_Document section_
##########

There's nothing that we can do about it as a nation anyway, because the only action that could be effective would take an international consensus.
This is without doubt the stumbling block....how do you obtain 'international consensus', an international change of attitude? For example, China's rampant economy is currently fueled by by burning vast quantities of coal....

International consensus....then we need to maybe stop buying stuff Made in China..demand drives supply perhaps.
 
woodbloke":2xc58b1g said:
....and we won't mention the CO2 emissions from somewhere across the water :roll:

That little mantra is getting just a bit tiresome. Let's put some things into perspective here. There are significant demographic reasons why the U.S. uses more CO2 per capita than much of the world. And it has little to do with the greed and laziness that is usually implied by those who trot out this mantra.

The U.S. (and indeed Canada) is hugely less densely populated than the U.K or even Western Europe. As an example, the state from which I hail is roughly the same size (area) as the U.K. Yet we have roughly 7% of the population. And Minnesota is sort of middle of the road as far as population density goes. States to the west of Minnesota are increasingly more sparse until you get over the Rockies, then they get more populated again.

Now just think for a minute about what that entails. If you live in those areas, you need to be able to travel to work, shopping, entertainment, etc. exponentially more than you do in an urban area (even the 'urban' parts of the Midwest are rather sparse by U.K. standards). You not only have to travel more, but you tend to do alot of your own transport of supplies that may be done for you in a more populated region. That says nothing of the need for infrastructure in these areas. Every small town has a certain level of infrastructure that is necessary, and thus more small towns in need of schools, hospitals, places of business, power plants, etc. will translate into more use of energy of all types.

##########

_Task goal_
Print out everything in the forum discussion on carbon emissions from "That little mantra" down to "more populated again.", word for word.

##########

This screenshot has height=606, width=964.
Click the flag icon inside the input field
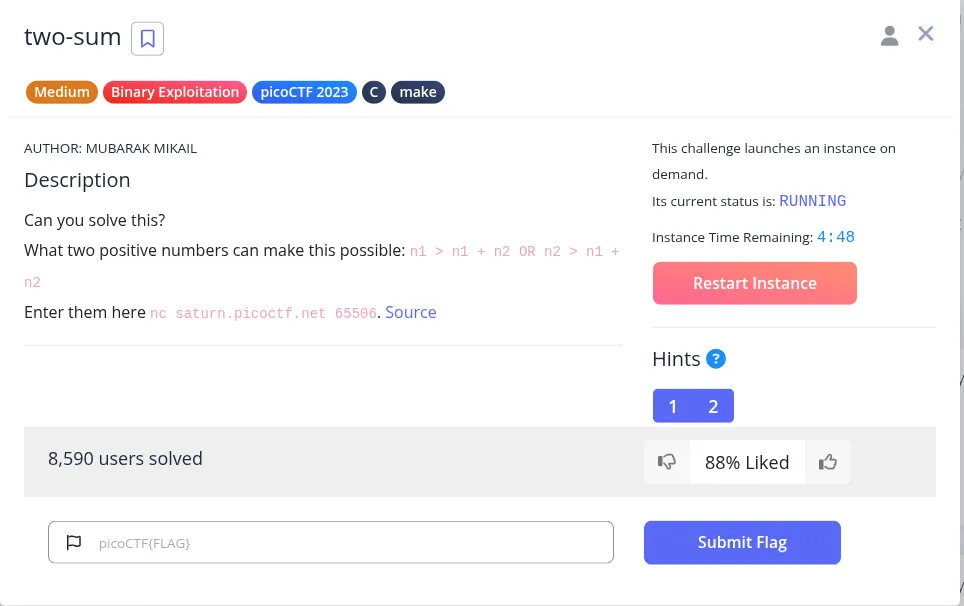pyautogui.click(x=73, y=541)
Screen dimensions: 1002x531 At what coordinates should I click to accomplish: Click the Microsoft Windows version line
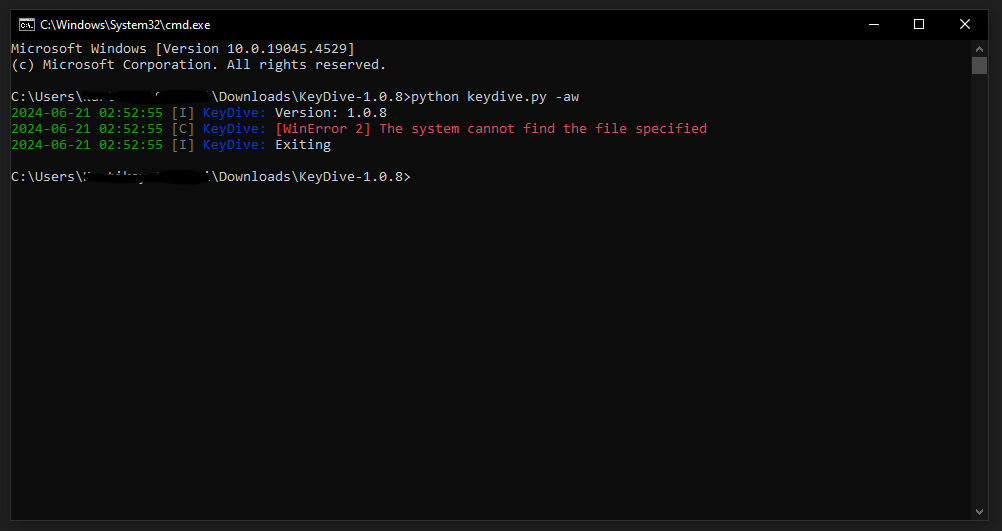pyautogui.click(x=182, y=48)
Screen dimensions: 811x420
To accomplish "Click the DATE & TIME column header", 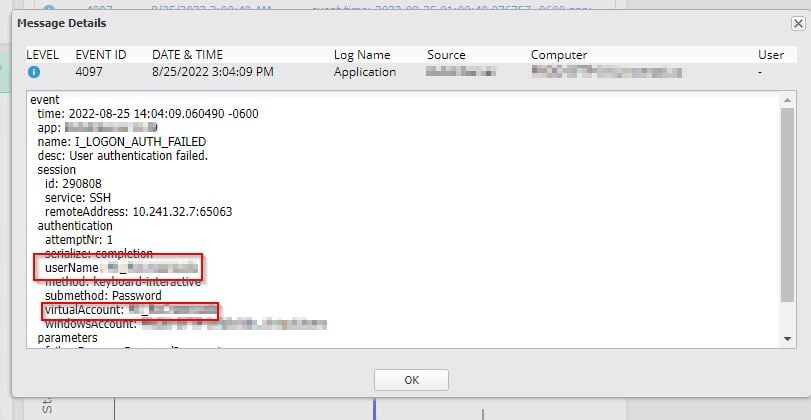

##########

_Reply to the task_
That little mantra is getting just a bit tiresome. Let's put some things into perspective here. There are significant demographic reasons why the U.S. uses more CO2 per capita than much of the world. And it has little to do with the greed and laziness that is usually implied by those who trot out this mantra.

The U.S. (and indeed Canada) is hugely less densely populated than the U.K or even Western Europe. As an example, the state from which I hail is roughly the same size (area) as the U.K. Yet we have roughly 7% of the population. And Minnesota is sort of middle of the road as far as population density goes. States to the west of Minnesota are increasingly more sparse until you get over the Rockies, then they get more populated again.